13.2 Weather Auction (flood vs hurricane)
Scenario: Two agents (bidder1, bidder2) bid for weather reporting tasks based on their skills. The best candidate wins the task.
graph TD
START([START]) --> AUC[Auctioneer\nSupervisor]
AUC -->|Step 1: CFP| B1[Bidder 1]
AUC -->|Step 1: CFP| B2[Bidder 2]
B1 -->|Player Card| AUC
B2 -->|Player Card| AUC
AUC -->|Step 2: Task Assignment| B1
AUC -->|Step 2: Task Assignment| B2
B1 -->|Report or Skip| AUC
B2 -->|Report| AUC
AUC -->|Step 3: Final Report| END([END])
3-step flow:
Step 1: The auctioneer requests the "player card" from both bidders
→ Each bidder shares: flood_knowledge, hurricane_knowledge, response_time
Step 2: The auctioneer selects the best bidder for each task
→ Selection based on: expertise > response time
Step 3: The selected bidder(s) generate their report
→ The auctioneer consolidates and publishes the final report
Code — Weather Auction
import os, random, json
from langchain_anthropic import ChatAnthropic
from langchain_openai import ChatOpenAI
from typing import Literal, Annotated
from langchain_core.messages import HumanMessage
from langgraph.types import Command
from langgraph.graph import StateGraph, MessagesState, START, END
from langgraph.prebuilt import create_react_agent
from langchain_core.tools import tool
from pydantic import BaseModel
from pprint import pprint
openai_llm = ChatOpenAI(model=os.environ["OPENAI_MODEL"])

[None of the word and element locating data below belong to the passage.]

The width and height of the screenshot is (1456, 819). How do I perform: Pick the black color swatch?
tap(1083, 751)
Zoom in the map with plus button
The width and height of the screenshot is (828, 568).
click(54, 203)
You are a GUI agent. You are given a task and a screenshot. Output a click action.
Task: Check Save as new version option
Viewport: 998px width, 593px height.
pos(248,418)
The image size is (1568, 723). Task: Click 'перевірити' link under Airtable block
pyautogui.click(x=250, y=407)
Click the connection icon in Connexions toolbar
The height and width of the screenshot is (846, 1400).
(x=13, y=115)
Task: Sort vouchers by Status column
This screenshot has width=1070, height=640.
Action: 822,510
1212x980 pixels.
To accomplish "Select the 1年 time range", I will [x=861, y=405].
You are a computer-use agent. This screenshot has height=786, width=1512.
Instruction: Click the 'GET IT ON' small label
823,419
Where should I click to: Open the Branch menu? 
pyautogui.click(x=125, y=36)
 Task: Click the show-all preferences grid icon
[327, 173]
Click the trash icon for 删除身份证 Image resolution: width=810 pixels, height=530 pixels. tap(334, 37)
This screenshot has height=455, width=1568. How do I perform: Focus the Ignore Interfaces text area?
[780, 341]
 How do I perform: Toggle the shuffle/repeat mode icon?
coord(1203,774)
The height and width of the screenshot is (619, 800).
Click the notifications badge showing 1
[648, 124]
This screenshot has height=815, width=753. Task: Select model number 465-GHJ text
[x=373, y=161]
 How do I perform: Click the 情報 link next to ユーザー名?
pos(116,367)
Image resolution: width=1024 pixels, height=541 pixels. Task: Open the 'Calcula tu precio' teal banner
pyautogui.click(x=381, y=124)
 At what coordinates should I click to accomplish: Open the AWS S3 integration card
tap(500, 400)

anthropic_llm = ChatAnthropic(model=os.environ["ANTHROPIC_MODEL"])
# ---- Global State ----
class OverallState(MessagesState):
"""State that tracks bidder work."""
selected_bidder_for_flood_report: Annotated[str, "bidder selected for the flood report"]
selected_bidder_for_hurricane_report: Annotated[str, "bidder selected for the hurricane report"]
final_report: Annotated[str, "final consolidated report generated by the auctioneer"]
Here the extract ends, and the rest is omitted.